Here, opening the "escape hatch" is unwarranted. Petitioner knew throughout his trial that his ship had been seized in international waters. But he did not raise his current territoriality-based challenge to the MDLEA on direct review. Rather, he had an epiphany last month when he learned of the Bellaizac-Hurtado decision. Although new Supreme Court decisions construing statutes sometimes may justify opening the "escape hatch," as discussed in detail in the footnote above, Petitioner relies on a Court of Appeals ruling. Not only is the ruling still subject to both panel rehearing and en banc review, but it is also subject to review thereafter in the Supreme Court. At best, therefore, it is too soon to open the "escape hatch." (The new case also is readily distinguishable, as discussed in section C below.)
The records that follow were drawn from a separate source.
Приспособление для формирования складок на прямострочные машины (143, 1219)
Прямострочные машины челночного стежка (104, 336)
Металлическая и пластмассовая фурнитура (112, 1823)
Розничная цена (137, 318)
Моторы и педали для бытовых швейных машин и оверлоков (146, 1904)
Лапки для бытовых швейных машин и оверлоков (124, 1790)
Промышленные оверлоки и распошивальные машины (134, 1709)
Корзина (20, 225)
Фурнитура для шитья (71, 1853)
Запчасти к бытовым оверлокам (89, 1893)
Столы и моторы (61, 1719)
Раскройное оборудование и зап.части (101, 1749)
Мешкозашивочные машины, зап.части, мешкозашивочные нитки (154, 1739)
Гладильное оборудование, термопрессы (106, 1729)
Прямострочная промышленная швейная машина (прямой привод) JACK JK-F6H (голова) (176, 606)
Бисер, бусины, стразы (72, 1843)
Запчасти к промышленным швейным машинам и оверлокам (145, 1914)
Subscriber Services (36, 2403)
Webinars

B. If Viewed As A § 2255 Motion, The Action Is Barred

The best interpretation of this action is as a section 2255 motion. As such, it is barred in two principal ways. (It also lacks merit, as discussed in the following section.) First and more fundamentally, it is presented in the wrong court. Second, it is time barred, for it arrives far later than one year after Petitioner's conviction became final, when the Supreme Court denied relief in 2007. Although section 2255 permits later motions based on decisions announcing newly-recognized rights, such decisions must (1) be from the Supreme Court and (2) be made retroactively applicable to cases on collateral review. Bellaizac-Hurtado satisfies neither criterion.

C. If Viewed As An Audita Querela Petition, The Action Is Not Cognizable And Not Meritorious

1. Not cognizable

If the Court takes Petitioner at his word in wishing to petition for a writ of audita querela, then the action is not cognizable. A federal prisoner may not assert audita querela if the requested relief could have been sought pursuant to section 2255. United States v. Gamboa, 608 F.3d 492, 492 (9th Cir. 2010). To his credit, Petitioner admits that he is invoking "the same authority" as section 2255. Mem. at 3. The fact that a section 2255 motion may now be untimely does not make audita querela available in its place. See United States v. Valdez-Pacheco, 237 U.S. 1077, 1080 (9th Cir. 2001) (per curiam).

2. Unpersuasive on the merits

Finally, Petitioner's Bellaizac-Hurtado argument fails on its merits because that case is plainly factually distinguishable. Yimmi Bellaizac-Hurtado's ship was seized in Panamanian territorial waters. Petitioner's ship was seized in international waters. Courts have repeatedly upheld MDLEA seizures in international waters over objections that the location of the seizure is outside of Congress's power to regulate drug trafficking. See United States v. Estipinan, 453 F.3d 1336, 1338 (11th Cir. 2006); United States v. Moreno-Morillo, 334 F.3d 819, 824-25 (9th Cir. 2003). Bellaizac-Hurtado simply decided that applying the MDLEA to foreign territorial waters went too far and exceeded Congress's legitimate power to combat drug trafficking. Had Petitioner's ship been seized while it was still in Belizean territorial waters, then the new Eleventh Circuit ruling might have aided him. But no decision, old or new, casts doubt on the MDLEA seizure in international waters in Petitioner'scase.


For the foregoing reasons, the action is DISMISSED without prejudice to Petitioner's pursuit of relief in the Southern District of California, the Court of Appeals for the Ninth Circuit or the United States Supreme Court.